** Directions **
Extract every line from the records below that contains the word "trade".

Stored records:
-*-

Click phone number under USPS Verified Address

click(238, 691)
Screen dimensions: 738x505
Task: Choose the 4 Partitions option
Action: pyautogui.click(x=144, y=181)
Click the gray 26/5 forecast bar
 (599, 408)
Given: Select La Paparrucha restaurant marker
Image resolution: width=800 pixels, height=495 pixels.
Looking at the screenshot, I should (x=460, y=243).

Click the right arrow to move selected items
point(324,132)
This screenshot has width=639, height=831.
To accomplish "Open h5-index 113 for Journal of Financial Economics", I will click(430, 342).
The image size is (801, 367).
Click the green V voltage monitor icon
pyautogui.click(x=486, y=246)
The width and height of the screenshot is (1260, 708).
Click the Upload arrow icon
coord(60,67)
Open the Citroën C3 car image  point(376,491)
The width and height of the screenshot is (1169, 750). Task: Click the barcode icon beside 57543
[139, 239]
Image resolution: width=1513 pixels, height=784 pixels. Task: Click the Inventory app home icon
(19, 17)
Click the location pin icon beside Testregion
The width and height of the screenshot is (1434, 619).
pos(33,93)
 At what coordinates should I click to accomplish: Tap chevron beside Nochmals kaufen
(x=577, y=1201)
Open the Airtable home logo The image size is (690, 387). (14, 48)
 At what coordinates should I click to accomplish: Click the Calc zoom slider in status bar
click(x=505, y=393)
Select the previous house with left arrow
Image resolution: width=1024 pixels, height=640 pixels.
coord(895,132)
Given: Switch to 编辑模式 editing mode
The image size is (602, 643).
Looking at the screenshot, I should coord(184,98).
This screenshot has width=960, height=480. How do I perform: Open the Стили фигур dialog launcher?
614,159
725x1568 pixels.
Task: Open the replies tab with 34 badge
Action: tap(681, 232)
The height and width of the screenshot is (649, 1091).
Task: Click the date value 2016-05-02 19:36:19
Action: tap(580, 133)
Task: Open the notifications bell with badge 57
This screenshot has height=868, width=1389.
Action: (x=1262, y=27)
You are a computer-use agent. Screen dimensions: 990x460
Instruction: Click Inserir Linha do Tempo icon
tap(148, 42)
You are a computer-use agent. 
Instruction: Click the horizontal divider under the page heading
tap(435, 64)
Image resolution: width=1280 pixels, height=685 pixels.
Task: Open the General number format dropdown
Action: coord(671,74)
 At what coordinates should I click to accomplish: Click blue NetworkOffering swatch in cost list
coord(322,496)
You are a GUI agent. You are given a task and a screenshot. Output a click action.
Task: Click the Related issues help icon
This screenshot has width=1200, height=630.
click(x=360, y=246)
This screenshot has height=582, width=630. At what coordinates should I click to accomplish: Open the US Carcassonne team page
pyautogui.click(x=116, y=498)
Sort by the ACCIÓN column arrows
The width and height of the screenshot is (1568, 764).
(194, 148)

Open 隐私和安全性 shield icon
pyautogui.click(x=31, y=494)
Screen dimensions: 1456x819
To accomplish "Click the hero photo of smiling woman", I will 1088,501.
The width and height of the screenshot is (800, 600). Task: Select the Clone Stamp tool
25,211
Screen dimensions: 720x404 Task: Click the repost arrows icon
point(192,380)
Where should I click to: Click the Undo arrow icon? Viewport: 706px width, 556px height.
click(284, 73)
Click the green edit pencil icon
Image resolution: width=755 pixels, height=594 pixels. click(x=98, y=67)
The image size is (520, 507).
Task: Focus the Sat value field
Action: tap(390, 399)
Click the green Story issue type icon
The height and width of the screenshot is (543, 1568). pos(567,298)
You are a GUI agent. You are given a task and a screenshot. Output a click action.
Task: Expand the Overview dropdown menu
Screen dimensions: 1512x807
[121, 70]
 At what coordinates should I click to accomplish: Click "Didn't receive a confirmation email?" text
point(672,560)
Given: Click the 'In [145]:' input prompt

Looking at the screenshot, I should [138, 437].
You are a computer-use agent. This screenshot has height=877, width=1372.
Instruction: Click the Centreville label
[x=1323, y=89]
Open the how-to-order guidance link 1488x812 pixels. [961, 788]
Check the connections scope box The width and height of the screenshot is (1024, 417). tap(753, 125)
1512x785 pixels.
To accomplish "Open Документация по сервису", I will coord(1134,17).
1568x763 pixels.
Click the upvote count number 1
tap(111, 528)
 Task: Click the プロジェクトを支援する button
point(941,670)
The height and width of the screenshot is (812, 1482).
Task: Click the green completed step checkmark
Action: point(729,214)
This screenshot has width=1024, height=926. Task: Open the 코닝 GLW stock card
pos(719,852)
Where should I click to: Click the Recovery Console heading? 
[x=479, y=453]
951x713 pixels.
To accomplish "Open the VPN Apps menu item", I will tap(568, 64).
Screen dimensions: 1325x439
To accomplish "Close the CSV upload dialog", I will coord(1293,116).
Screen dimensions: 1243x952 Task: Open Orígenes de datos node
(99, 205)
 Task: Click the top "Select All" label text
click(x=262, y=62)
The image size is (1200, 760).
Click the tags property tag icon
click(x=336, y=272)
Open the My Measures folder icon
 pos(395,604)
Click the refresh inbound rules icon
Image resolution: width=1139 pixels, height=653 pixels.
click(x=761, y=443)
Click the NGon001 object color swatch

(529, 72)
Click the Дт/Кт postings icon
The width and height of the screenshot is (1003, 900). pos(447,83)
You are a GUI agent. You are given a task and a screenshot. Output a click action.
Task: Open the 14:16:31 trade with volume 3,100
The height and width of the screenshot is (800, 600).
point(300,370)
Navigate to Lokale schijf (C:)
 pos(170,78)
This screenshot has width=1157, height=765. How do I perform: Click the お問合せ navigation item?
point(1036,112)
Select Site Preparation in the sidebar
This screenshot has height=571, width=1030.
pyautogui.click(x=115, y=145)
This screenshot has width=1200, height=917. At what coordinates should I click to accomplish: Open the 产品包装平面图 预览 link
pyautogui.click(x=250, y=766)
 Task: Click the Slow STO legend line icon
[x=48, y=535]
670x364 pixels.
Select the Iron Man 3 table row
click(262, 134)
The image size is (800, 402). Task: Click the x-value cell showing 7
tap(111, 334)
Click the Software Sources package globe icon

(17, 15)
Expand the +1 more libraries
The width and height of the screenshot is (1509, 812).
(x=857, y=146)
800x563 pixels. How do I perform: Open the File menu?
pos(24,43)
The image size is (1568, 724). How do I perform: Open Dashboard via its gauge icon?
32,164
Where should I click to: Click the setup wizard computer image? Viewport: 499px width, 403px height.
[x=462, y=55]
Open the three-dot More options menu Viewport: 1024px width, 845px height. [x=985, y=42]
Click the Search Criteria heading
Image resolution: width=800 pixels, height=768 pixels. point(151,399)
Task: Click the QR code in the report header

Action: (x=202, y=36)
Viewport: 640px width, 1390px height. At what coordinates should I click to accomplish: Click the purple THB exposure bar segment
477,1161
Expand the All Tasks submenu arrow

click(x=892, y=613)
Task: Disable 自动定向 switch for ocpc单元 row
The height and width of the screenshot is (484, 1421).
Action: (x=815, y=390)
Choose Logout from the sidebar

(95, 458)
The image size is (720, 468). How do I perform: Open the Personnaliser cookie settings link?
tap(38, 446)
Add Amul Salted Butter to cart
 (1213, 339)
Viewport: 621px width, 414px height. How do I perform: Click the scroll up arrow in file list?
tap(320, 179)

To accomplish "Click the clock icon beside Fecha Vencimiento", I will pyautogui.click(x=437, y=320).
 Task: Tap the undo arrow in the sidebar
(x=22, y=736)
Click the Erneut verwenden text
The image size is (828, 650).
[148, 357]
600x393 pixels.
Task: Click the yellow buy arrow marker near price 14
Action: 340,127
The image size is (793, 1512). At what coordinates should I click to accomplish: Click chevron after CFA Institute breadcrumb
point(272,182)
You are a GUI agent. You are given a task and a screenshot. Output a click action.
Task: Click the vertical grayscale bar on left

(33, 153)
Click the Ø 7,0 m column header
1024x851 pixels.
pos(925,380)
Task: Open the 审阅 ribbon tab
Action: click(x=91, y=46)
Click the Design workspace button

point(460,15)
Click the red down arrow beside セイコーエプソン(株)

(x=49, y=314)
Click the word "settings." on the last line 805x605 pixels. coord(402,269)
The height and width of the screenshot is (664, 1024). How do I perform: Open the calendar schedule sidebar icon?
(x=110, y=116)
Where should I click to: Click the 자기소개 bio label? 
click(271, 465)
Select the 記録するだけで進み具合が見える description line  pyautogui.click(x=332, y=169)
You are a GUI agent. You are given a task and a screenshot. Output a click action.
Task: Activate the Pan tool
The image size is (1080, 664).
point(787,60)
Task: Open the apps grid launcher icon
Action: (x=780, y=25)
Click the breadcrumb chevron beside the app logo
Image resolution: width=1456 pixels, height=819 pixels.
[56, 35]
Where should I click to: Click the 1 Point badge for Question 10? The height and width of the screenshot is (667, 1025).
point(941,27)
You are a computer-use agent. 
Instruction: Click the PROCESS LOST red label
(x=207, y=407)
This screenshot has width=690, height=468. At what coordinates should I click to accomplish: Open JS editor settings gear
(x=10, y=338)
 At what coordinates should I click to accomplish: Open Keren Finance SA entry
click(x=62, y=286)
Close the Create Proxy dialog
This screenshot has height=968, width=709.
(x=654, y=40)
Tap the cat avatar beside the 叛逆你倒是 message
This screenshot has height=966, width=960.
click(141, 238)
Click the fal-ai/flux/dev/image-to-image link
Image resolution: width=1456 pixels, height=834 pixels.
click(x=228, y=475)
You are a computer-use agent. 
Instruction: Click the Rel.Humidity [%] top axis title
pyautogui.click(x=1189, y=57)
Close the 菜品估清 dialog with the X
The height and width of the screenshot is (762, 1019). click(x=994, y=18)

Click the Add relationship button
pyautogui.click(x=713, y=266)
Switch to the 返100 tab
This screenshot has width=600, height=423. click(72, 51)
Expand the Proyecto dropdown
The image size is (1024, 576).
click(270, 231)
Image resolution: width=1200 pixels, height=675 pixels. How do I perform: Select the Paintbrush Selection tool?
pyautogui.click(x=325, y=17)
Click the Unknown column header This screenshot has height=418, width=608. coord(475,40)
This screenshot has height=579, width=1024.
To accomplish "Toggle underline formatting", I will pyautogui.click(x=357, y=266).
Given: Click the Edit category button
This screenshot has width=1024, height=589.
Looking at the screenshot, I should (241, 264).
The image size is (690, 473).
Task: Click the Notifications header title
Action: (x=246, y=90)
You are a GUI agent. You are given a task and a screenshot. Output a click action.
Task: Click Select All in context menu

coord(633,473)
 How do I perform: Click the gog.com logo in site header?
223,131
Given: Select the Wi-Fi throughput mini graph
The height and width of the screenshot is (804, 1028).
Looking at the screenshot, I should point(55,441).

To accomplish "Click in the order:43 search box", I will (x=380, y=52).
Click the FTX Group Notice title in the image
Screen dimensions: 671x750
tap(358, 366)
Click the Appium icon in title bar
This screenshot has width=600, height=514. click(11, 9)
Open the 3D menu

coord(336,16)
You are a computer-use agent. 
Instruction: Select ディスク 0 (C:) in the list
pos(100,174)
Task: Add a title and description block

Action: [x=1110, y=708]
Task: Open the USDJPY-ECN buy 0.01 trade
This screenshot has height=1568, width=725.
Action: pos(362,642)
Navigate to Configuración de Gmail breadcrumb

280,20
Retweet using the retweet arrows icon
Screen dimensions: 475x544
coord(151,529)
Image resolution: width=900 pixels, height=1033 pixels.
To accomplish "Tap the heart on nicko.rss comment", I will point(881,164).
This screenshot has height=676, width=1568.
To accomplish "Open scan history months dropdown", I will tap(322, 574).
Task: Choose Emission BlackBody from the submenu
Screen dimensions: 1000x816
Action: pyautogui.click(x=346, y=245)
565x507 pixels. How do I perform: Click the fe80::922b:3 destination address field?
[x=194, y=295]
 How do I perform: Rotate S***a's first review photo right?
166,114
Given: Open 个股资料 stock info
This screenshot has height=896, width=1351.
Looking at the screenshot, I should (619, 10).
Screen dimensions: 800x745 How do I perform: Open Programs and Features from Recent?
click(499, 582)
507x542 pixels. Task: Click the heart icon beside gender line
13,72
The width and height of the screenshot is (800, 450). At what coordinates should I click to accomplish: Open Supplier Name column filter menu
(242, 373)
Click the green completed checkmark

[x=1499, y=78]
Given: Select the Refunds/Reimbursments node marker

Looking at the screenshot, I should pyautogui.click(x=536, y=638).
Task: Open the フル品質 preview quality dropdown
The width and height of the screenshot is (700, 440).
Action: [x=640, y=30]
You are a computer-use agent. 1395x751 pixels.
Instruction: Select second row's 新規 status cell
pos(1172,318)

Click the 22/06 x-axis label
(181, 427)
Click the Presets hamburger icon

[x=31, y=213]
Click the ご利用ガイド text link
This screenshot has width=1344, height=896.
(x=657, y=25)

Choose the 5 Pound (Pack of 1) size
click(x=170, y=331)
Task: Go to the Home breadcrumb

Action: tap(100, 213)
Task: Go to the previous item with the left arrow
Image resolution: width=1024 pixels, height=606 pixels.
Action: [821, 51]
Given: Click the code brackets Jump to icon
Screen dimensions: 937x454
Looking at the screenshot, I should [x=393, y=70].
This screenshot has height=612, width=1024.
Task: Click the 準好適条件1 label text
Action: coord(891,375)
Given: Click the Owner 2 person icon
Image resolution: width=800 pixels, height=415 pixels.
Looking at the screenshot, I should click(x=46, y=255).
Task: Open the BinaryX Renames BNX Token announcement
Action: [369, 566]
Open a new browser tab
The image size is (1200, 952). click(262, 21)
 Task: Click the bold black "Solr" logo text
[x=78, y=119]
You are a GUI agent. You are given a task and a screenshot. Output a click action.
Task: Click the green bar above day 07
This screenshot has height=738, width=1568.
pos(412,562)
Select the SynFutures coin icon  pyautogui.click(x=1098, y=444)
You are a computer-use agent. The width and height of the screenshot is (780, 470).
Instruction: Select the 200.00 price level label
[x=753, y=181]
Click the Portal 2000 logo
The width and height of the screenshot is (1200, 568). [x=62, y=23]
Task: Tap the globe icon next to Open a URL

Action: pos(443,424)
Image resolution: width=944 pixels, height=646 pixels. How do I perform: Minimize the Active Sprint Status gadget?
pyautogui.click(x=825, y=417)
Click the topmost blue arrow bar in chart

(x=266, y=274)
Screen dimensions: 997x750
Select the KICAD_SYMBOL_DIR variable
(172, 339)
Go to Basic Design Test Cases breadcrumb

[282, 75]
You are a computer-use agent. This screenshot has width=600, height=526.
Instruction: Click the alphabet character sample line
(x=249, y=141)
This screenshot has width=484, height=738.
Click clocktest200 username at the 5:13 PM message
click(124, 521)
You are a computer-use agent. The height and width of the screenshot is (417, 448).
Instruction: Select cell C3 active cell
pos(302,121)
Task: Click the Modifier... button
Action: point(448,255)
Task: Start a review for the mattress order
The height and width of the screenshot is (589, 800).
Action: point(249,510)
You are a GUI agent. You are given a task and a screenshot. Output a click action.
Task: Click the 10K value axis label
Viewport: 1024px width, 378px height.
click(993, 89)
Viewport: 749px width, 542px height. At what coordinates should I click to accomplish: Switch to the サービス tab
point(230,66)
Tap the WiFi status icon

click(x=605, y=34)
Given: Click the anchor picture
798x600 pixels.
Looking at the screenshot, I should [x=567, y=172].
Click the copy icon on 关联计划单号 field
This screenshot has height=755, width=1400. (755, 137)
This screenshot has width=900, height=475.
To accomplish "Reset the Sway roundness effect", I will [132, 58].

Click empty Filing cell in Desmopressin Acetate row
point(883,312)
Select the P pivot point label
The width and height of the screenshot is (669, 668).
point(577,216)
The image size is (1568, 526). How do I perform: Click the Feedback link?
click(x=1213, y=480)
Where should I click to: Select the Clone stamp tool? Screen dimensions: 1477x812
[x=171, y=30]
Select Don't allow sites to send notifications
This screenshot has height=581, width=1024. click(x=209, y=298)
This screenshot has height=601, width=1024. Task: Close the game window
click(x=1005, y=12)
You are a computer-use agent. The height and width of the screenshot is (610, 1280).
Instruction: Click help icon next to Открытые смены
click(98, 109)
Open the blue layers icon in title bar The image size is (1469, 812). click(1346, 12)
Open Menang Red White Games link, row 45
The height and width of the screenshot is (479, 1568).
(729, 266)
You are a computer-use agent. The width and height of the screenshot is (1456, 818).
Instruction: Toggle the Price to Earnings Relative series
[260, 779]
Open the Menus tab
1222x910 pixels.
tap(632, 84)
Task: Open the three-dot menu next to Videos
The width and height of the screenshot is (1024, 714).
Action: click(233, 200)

-*-

** Task output **
Task: Open the 14:16:31 trade with volume 3,100
Task: Open the USDJPY-ECN buy 0.01 trade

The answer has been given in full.